The awareness of the political power of the photograph has been a long time in coming. For post-modernists it has provided a philosophical base to justify the medium while for others this new mode of thinking about the uses of photography is cause for endless aggravation. Such is the state of affairs that one writer recently promised to kneel down and profess that she accepted post-modernism if everyone would just stop talking about it all the time.

Rick Hock began his involvement with photography in the expressive turbulence of the 60's and nurtured his interests at the Visual Studies Workshop, in Rochester, NY , an organization at the epicenter of photographic expression and experimentation. Following the lead of many of his contemporaries and indebted to the possibilities mapped out by the pioneers of art photography, he picked up an 8x10 view camera and turned it toward the landscape. As the 1980's arrived Hock decided that he had reached the limits of what he could contribute to landscape photography and stopped taking his view camera outdoors.

His job at the George Eastman House put him in daily contact with hundreds of photographs made in varying styles and for a myriad of different purposes. The visual overload he experienced at the Eastman House along with the intellectual and conceptual underpinnings that surfaced in his previous work lead him to his most recent work. During his residency at Light Work from March 1-30, 1988 he continued to develop his unique and dramatic change in styles.

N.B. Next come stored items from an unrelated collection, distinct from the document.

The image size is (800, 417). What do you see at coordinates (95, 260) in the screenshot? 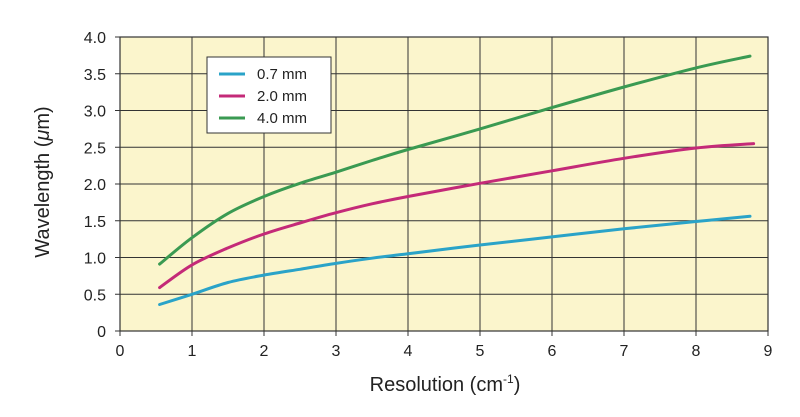
I see `y-tick-label: 1.0` at bounding box center [95, 260]. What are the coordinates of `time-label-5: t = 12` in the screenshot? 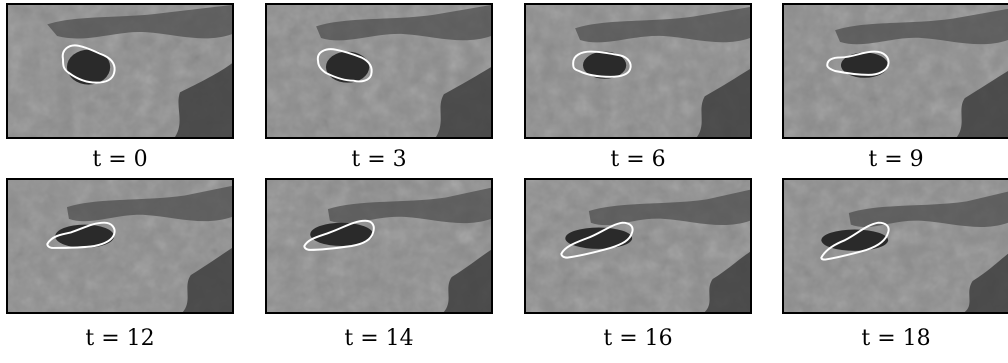 It's located at (120, 338).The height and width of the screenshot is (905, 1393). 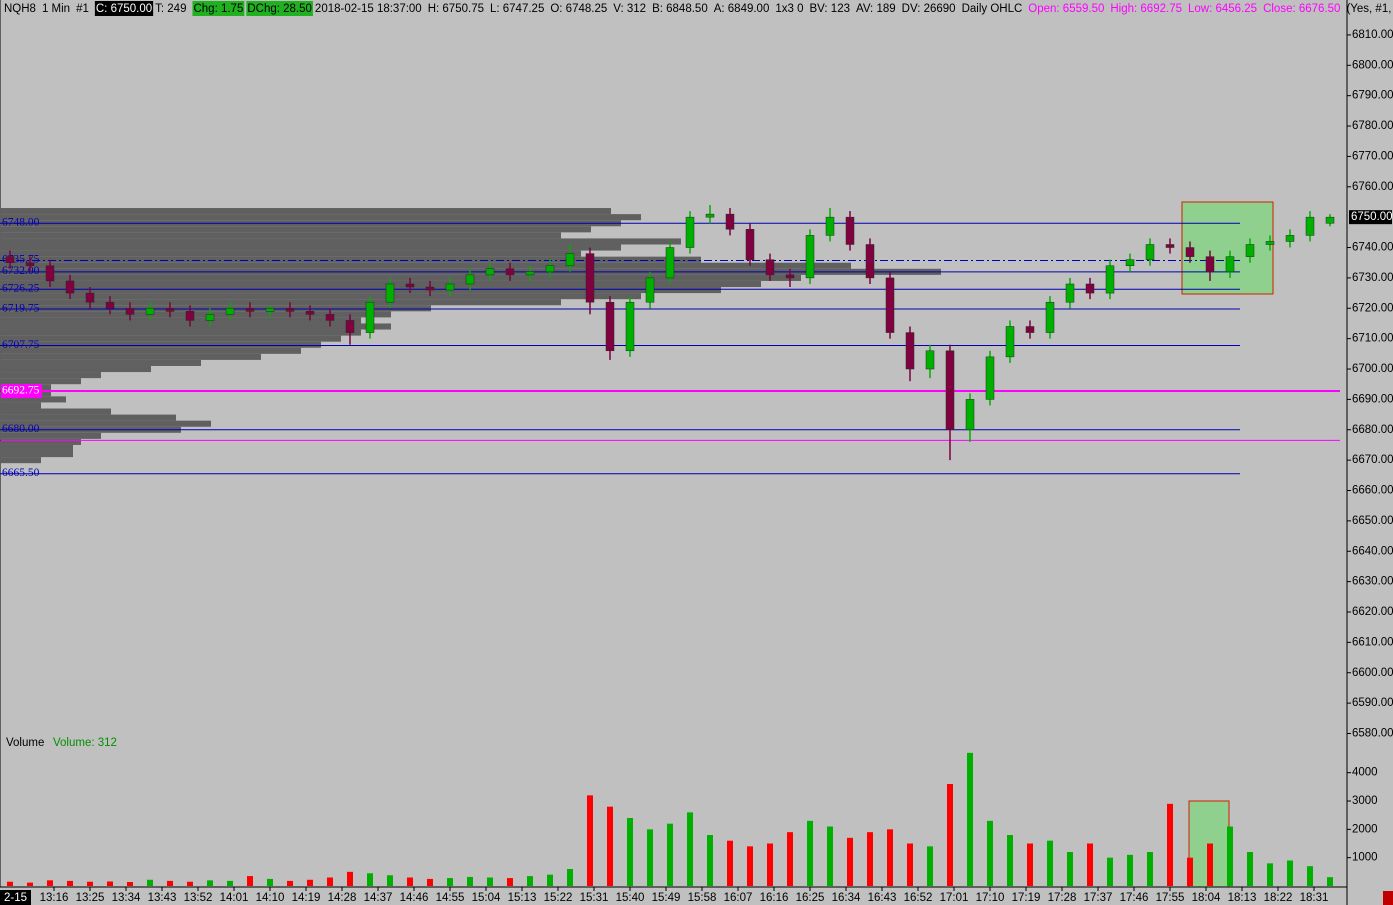 What do you see at coordinates (1242, 898) in the screenshot?
I see `x-tick-label: 18:13` at bounding box center [1242, 898].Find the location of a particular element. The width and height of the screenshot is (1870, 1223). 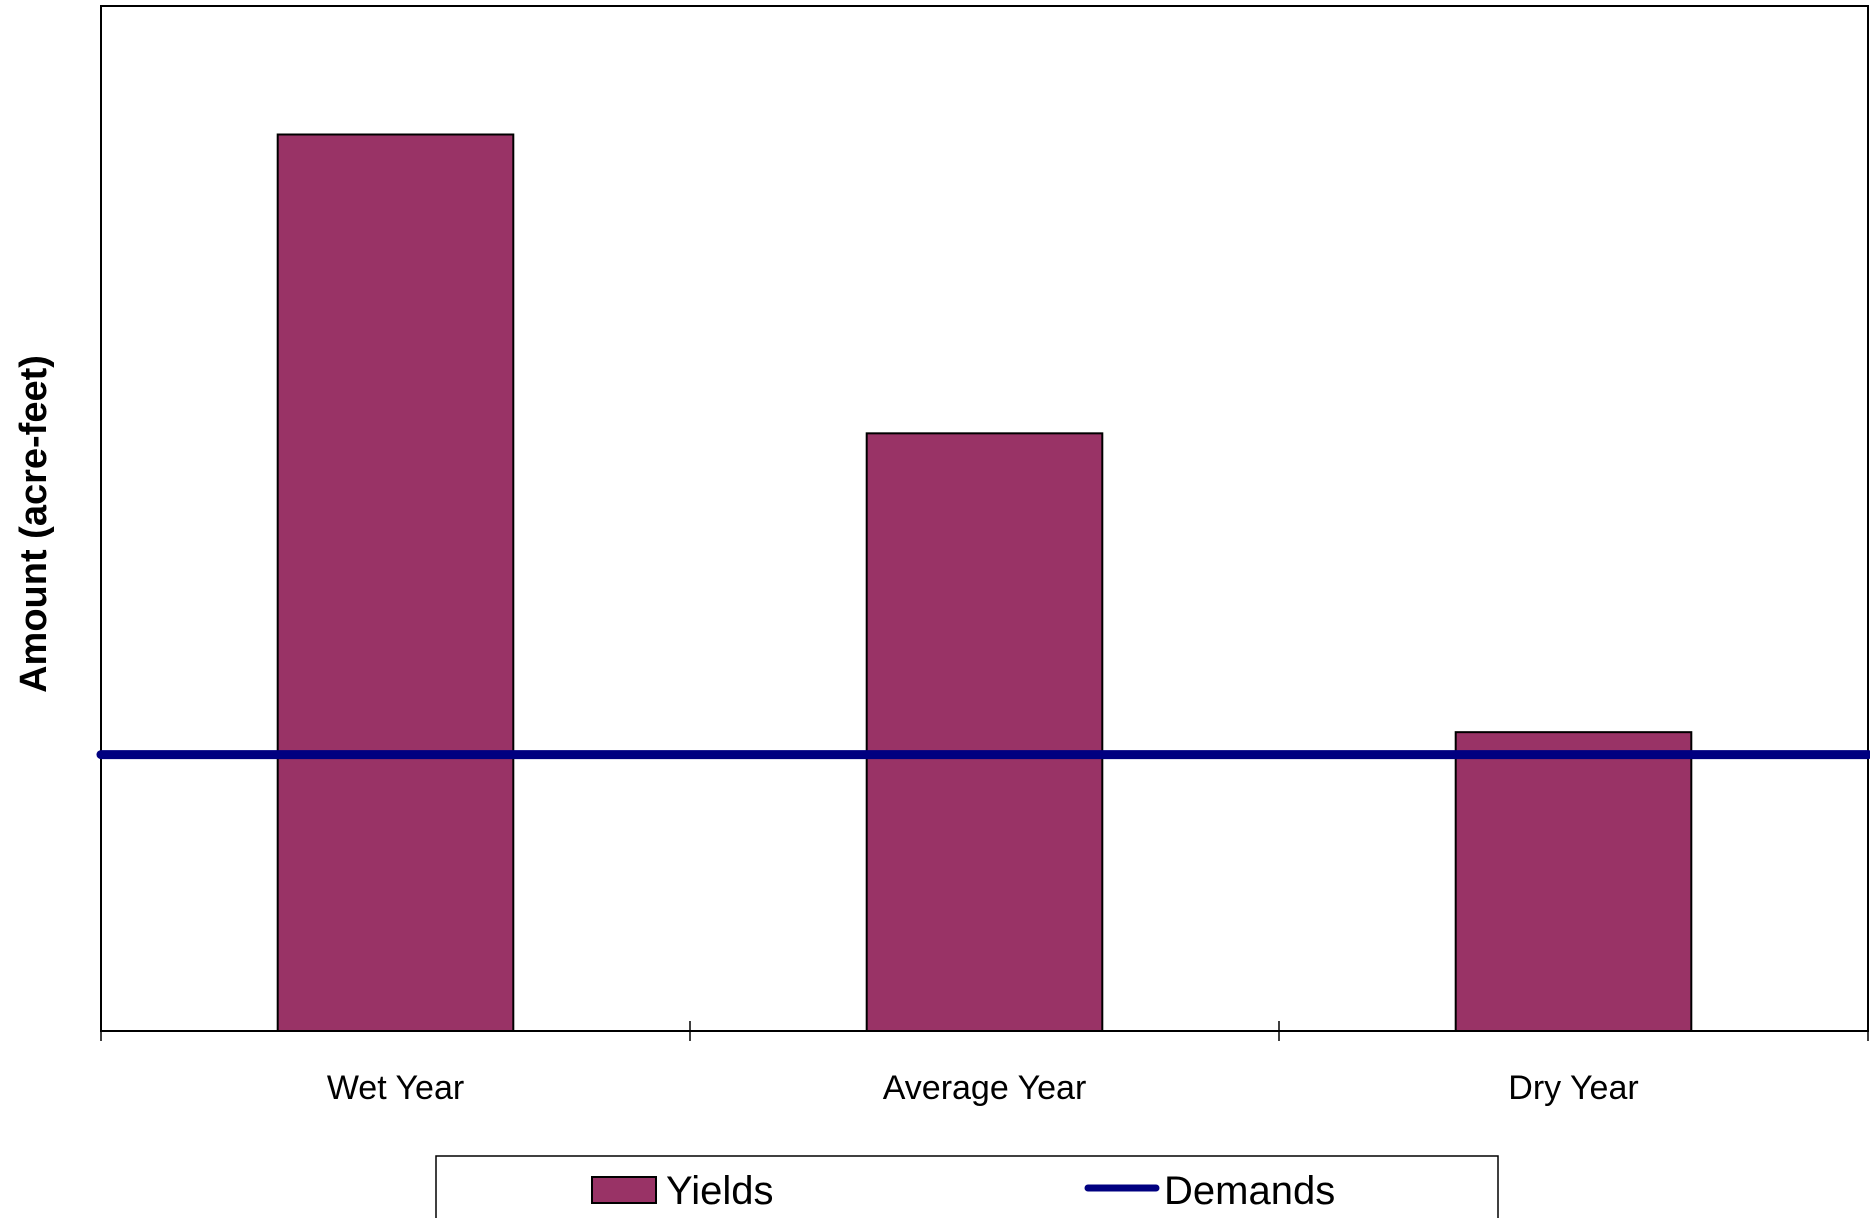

In his new work he re photographs archetypal images on Polaroid film and transfers the wet paper negative produced by the process onto heavy printing paper in a grid pattern. The combination of eerie colors and fractured tonal resolution that this uncommon process produces, along with his selection of images culled from the popular press, comic strips and television, reveals a devilish mind and a poignant sense of humor. Like a Rorschach test left to the imagination, he wisely chooses to impart ambiguity without being obtuse and to provide direction without being obvious. Hock has managed to combine his respect for the process of photography and his desire to comprehend our media saturated world by producing images that allow one to wrestle on equal footing with the other.